Van Alstyne has a great chart, reproduced below, proving many of the most valuable brands in the world are now platforms. Three of these brands: Amazon, IBM (not exactly clear what their platform is), and Google presented last week at the Global Procurement Technology Summit sponsored by Spend Matters and ISM. It was quite a show!
IBM
At the Global Procurement Technology Summit, IBM gave the same “we-have-transformed-our-procurement-so-we-can-help-you-transform-yours” speech they have been giving since 2000. This pitch is quite good if you are the size of IBM and want to use service-heavy, customized solutions or you want to outsource your procurement to them. IBM is certainly not pitching light touch, SaaS solutions or highlighting the use of them internally! (Only Emptoris was mentioned in this regard.)
The IBM presentation demonstrated cool uses of data aggregation and analytics for supplier and price analysis, contract extraction technology (think Seal Software or Legalsifter.com) as well as use of Watson to help guide procurement. The highlight of the presentation was a future-oriented demo of Watson helping guide the purchase of an indirect item using voice recognition, some item-specific questions, and product attributes. IBM was clear to say this application did not yet exist, but someday would. All I could think was IBM better hurry. If Amazon ever decides to let Alexa loose on the AmazonBusiness side of the house, it will be quite a race.
AmazonBusiness
AmazonBusiness makes a pretty compelling case that it can deliver the “Amazon-like” buying experience corporate buyers crave!! Amazon made it clear it is starting to get serious about the business market by talking about workflow, business pricing, contracted pricing, analytics, and most important, invoicing. (After all procurement cards and credit cards can only go so far.) (Subsequent to the Global Procurement Technology Summit, Amazon was also rumored to be considering a bid for Office Depot and Staples’ corporate business!)
Amazon’s pitch will eventually be really compelling: give users exactly what they want—rich easy search, ratings, and comparisons on attributes, but also give corporate procurement what they want. Amazon also makes the case they are a true marketplace with their pulse on competitive pricing, so why would a procurement organization spend any time on the categories they cover? Why not also work to consolidate your long-tail of vendors with them? It sounds like a few folks may already doing this with them.
Taken together, these two presentations at the Global Procurement Technology Summit made it clear the future of procurement is going to quickly involve the buzzwords and capabilities of machine learning and AI. Especially in indirect procurement with well-defined items and attributes, the game will no longer be about search, it will be about recommendations that take into account the user’s needs, product attributes, and company policies.

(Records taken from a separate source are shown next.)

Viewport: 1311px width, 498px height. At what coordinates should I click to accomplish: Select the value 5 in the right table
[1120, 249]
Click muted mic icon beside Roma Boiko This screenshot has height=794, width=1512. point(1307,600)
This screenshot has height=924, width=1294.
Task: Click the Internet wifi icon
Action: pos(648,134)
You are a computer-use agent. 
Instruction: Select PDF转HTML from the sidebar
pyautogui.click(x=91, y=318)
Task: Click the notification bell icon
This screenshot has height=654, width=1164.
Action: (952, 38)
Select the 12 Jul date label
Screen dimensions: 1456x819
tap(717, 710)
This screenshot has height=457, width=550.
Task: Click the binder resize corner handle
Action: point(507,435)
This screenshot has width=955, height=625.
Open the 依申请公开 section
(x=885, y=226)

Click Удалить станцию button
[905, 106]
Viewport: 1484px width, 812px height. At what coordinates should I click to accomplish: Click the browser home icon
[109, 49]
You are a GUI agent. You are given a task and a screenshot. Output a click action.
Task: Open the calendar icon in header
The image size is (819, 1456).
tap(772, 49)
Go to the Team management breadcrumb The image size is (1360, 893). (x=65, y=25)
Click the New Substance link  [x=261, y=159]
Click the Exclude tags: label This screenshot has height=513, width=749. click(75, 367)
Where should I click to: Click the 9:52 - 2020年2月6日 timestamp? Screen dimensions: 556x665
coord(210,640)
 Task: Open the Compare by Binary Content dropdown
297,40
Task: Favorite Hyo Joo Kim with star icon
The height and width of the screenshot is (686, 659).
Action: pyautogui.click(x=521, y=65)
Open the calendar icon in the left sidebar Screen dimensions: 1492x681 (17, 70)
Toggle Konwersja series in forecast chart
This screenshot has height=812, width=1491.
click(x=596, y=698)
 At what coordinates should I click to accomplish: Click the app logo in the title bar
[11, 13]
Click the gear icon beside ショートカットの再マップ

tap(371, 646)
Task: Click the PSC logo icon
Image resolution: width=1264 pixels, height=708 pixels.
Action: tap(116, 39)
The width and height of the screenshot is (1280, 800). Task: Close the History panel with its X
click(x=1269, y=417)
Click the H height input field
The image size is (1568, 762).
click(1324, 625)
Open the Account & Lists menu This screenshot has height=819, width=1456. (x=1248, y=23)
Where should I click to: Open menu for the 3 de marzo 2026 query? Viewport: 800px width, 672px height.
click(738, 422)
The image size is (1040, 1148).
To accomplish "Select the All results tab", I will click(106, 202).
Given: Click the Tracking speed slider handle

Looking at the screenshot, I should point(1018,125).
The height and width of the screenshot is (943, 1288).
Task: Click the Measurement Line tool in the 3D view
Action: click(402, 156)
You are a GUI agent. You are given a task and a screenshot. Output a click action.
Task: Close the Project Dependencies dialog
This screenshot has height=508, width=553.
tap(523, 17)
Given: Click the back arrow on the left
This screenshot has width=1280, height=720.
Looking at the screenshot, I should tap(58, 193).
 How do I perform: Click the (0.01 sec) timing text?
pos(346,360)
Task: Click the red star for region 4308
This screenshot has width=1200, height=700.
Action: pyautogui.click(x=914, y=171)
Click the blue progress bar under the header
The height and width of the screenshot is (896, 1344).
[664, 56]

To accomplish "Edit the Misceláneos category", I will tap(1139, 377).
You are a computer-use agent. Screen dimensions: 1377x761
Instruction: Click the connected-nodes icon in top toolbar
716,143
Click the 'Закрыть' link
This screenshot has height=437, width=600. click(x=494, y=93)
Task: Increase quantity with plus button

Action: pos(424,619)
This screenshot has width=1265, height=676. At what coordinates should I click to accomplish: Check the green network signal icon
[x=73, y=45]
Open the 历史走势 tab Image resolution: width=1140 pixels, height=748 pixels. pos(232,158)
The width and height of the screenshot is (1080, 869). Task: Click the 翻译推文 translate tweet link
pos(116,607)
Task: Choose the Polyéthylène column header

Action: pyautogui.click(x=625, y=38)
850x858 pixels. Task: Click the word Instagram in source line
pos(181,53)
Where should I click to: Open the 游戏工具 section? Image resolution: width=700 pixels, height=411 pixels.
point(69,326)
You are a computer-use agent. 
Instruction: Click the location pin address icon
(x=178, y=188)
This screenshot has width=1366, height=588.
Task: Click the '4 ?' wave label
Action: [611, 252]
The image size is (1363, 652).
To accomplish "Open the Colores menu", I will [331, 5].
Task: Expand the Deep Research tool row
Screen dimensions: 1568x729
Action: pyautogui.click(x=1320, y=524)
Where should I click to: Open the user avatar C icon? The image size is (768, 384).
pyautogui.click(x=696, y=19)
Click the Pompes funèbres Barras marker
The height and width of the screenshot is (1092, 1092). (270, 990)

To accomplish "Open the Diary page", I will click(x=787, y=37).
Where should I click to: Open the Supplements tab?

Oh, and what about Google you ask? At the Global Procurement Technology Summit, Google ended up briefly discussing how they use Salesforce.com (or Force.com) to manage their RFQs internally. Think of each RFQ as a sales “opportunity” and you get the idea. Imagine though if Google turns their sights to B2B, wow will that be a battle! Google would show you Amazon’s consumer price, Walmart’s, Staples, etc. and that of other retail vendors. Not clear, though, they will ever get access to business prices, but some day we can hope B2B will be as transparent as B2C!